Chief UN Weapon Inspector Blix's March 7, 2003 report to the UNSC clearly shows that the US could not justify war:
...How much time would it take to resolve the key remaining disarmament tasks? While cooperation can and is to be immediate, disarmament and at any rate the verification of it cannot be instant. Even with a proactive Iraqi attitude, induced by continued outside pressure, it would still take some time to verify sites and items, analyse documents, interview relevant persons, and draw conclusions. It would not take years, nor weeks, but months. Neither governments nor inspectors would want disarmament inspection to go on forever. However, it must be remembered that in accordance with the governing resolutions, a sustained inspection and monitoring system is to remain in place after verified disarmament to give confidence and to strike an alarm, if signs were seen of the revival of any proscribed weapons programmes.
Security Council 7 March 2003
Cliffy, that is ridiculous.
The First Gulf War was between August of 1990 and March of 1991.....but your source claims the USA was selling Iraq WMDs right up until 1992.
'Common Dreams" is SO far out to lunch............. [/FONT]
You are right, Common Dreams is out to lunch. But an antidote isn't a CW.
The US support Iraq's CW and BW programs during the Reagan era and the Iran/Iraq war, mid 1980's and after Iraq was condemned at the UN for using CWs against Kurdish civilians.
between 1985 and 1989, the Atlanta-based Centers for Disease Control sent Iraq 14 agents "with biological warfare significance,".
Perspective: How Iraq built its weapons programs
Support to Iraq was given via technological aid, intelligence, the sale of dual-use and military equipment, satellite intelligence, and chemical weapons.
Iran
The Prevention of Genocide Act of 1988 was a United States Senate bill to punish Iraq for chemical weapons attacks on the Kurds at Halabja during the Iran–Iraq War.
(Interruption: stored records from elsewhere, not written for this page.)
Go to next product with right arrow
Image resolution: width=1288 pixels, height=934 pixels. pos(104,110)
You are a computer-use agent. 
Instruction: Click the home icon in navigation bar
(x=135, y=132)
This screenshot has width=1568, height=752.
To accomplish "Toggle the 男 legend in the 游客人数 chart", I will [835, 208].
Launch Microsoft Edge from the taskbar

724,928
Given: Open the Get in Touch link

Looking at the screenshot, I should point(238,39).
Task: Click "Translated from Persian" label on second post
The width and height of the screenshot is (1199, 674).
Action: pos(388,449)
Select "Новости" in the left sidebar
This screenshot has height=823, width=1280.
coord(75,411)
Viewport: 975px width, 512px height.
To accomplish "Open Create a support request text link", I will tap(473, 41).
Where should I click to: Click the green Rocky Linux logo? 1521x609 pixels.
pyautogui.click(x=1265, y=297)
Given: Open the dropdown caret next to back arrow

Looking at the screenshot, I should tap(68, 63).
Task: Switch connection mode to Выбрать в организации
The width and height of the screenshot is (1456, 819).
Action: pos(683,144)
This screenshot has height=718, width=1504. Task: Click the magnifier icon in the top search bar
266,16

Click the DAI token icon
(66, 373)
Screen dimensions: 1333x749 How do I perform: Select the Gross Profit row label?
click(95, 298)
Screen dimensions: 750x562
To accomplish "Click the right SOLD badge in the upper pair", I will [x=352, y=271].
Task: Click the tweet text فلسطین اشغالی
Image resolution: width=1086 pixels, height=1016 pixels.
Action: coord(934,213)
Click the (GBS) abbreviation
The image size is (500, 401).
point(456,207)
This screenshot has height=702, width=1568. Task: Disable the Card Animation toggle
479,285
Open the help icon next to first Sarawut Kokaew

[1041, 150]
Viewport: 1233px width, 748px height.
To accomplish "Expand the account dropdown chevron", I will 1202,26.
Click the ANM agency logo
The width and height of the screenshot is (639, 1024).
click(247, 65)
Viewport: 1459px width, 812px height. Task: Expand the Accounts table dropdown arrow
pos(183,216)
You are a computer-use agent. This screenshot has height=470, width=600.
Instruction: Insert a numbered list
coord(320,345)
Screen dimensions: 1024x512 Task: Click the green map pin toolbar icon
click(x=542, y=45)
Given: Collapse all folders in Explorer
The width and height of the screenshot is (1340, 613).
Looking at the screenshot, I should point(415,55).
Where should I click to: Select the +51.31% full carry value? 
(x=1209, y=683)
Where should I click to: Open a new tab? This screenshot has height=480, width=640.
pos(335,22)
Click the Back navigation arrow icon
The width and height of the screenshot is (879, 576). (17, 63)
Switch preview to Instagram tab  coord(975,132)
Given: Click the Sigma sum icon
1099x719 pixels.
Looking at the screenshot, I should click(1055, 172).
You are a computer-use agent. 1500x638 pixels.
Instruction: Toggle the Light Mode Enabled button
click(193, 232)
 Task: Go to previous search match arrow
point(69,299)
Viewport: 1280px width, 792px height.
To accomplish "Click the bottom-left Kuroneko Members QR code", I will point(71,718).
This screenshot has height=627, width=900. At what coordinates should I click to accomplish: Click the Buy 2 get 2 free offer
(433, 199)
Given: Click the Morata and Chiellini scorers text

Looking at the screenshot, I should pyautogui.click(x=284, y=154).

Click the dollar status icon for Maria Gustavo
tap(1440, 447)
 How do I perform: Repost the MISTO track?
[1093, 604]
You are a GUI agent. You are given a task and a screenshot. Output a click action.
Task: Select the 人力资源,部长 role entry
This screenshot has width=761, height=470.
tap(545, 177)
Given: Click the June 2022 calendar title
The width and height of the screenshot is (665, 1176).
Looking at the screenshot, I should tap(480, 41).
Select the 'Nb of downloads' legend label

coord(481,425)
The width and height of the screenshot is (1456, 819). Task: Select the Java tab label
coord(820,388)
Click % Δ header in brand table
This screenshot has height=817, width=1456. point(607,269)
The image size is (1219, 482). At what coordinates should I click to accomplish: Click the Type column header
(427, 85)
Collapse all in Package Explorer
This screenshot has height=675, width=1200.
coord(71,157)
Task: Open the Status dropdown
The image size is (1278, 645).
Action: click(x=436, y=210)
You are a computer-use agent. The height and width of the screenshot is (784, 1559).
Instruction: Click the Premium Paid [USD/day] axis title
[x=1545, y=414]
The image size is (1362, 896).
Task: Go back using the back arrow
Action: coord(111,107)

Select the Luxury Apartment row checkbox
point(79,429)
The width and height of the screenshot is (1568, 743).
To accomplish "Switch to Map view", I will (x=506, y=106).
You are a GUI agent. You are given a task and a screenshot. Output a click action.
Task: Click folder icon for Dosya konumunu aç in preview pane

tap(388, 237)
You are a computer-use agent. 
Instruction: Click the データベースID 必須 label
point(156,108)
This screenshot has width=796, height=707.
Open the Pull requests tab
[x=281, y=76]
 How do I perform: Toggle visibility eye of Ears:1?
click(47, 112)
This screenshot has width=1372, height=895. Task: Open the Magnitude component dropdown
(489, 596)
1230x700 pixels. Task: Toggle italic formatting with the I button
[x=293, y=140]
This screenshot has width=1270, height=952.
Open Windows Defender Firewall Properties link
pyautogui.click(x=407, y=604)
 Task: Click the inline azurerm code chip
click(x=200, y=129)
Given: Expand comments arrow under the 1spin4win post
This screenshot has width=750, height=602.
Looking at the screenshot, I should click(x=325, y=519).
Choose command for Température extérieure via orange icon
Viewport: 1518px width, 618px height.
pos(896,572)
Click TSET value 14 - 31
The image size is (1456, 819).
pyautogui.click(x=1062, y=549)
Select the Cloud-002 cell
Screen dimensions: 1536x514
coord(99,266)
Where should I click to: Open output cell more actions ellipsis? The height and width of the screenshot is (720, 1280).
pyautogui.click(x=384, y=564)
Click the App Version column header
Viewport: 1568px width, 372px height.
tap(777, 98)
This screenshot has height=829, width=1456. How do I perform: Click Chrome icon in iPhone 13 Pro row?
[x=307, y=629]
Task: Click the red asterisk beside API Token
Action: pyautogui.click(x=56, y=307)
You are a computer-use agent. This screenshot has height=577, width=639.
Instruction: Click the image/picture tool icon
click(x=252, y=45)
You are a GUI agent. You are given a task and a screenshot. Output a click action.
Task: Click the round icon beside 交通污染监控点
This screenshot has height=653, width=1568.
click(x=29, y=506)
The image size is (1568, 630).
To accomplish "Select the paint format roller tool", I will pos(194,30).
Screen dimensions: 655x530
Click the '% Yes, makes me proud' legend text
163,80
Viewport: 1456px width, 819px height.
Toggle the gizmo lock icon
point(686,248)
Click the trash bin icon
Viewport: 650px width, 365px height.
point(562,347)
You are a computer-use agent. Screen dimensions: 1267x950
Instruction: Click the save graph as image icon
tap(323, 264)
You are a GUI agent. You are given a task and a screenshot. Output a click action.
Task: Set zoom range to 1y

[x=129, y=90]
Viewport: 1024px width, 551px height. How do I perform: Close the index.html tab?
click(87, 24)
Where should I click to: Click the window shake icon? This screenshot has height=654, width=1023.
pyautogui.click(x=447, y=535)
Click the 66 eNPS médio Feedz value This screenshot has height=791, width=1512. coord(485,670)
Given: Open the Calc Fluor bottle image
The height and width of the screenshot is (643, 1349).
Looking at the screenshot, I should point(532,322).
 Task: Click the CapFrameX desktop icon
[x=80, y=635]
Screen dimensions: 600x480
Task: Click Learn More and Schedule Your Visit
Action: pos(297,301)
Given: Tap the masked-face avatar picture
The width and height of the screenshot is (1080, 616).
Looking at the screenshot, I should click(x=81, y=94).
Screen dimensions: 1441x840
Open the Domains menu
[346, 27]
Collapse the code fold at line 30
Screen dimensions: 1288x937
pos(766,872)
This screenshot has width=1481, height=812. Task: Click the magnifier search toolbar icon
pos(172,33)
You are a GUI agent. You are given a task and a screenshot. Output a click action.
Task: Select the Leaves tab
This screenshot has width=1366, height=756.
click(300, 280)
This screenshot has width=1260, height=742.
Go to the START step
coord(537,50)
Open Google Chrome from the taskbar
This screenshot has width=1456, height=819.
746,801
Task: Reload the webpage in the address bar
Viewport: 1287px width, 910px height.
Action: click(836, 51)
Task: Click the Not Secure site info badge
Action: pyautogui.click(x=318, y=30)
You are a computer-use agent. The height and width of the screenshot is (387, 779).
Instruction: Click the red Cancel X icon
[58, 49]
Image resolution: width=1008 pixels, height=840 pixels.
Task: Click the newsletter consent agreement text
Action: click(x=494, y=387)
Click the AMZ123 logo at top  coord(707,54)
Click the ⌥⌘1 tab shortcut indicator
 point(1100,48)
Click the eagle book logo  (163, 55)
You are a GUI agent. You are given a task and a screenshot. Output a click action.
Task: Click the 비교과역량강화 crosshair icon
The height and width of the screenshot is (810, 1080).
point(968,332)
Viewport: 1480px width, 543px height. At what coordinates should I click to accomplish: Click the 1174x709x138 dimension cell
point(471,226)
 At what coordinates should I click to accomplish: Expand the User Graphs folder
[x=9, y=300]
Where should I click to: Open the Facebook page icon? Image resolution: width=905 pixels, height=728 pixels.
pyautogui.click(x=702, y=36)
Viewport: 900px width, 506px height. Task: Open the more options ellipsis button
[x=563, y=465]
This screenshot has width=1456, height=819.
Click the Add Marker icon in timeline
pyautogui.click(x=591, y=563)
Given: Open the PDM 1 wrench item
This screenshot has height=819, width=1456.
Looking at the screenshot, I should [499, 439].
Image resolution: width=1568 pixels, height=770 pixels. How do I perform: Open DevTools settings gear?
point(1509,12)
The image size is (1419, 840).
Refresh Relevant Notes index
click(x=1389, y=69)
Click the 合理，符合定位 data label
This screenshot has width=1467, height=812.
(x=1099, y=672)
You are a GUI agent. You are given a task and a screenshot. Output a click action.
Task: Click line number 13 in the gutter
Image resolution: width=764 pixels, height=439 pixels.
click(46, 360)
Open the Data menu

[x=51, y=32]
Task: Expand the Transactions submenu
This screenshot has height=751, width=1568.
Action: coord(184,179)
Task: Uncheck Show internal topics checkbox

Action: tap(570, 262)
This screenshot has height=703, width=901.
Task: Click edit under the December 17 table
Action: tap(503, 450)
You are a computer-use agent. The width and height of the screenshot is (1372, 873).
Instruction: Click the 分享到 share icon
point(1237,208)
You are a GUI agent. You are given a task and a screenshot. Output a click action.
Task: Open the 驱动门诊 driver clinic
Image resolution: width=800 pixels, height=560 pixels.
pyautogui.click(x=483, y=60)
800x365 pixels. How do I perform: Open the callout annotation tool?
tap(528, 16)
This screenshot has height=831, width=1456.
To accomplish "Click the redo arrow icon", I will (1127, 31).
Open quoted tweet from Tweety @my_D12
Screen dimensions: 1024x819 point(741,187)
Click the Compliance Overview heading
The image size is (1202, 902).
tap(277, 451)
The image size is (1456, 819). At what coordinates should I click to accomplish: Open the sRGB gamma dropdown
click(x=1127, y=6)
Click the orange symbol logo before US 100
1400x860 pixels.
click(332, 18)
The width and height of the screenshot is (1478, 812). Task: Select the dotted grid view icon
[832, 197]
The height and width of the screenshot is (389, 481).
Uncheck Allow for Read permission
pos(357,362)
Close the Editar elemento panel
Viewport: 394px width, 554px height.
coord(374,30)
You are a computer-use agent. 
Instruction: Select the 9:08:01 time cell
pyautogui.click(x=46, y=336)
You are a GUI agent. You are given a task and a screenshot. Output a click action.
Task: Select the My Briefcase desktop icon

It was defeated after intense lobbying of Congress by the Reagan-Bush White House which then supported Iraq's Saddam Hussein as a counterbalance to post-revolutionary Iran.
Prevention of Genocide Act of 1988 - Wikipedia, the free encyclopedia
US President Ronald Reagan veto'd this bill because he opposed joining the international WMD embargo against Iraq claiming that such action would harm US exports to Iraq and American interests in the region. I understand many US companies made a killing off the Iran/Iraq war.